--- Aim of the exercise ---
Exact copies of all the records below should be returned.

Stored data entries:
━━━━━━━━━━━━━━━━━━━━━━━━━━━━━━

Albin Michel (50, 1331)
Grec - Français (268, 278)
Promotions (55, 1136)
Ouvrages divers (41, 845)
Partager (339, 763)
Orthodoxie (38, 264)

━━━━━━━━━━━━━━━━━━━━━━━━━━━━━━

--- Output for this exercise ---
Albin Michel (50, 1331)
Grec - Français (268, 278)
Promotions (55, 1136)
Ouvrages divers (41, 845)
Partager (339, 763)
Orthodoxie (38, 264)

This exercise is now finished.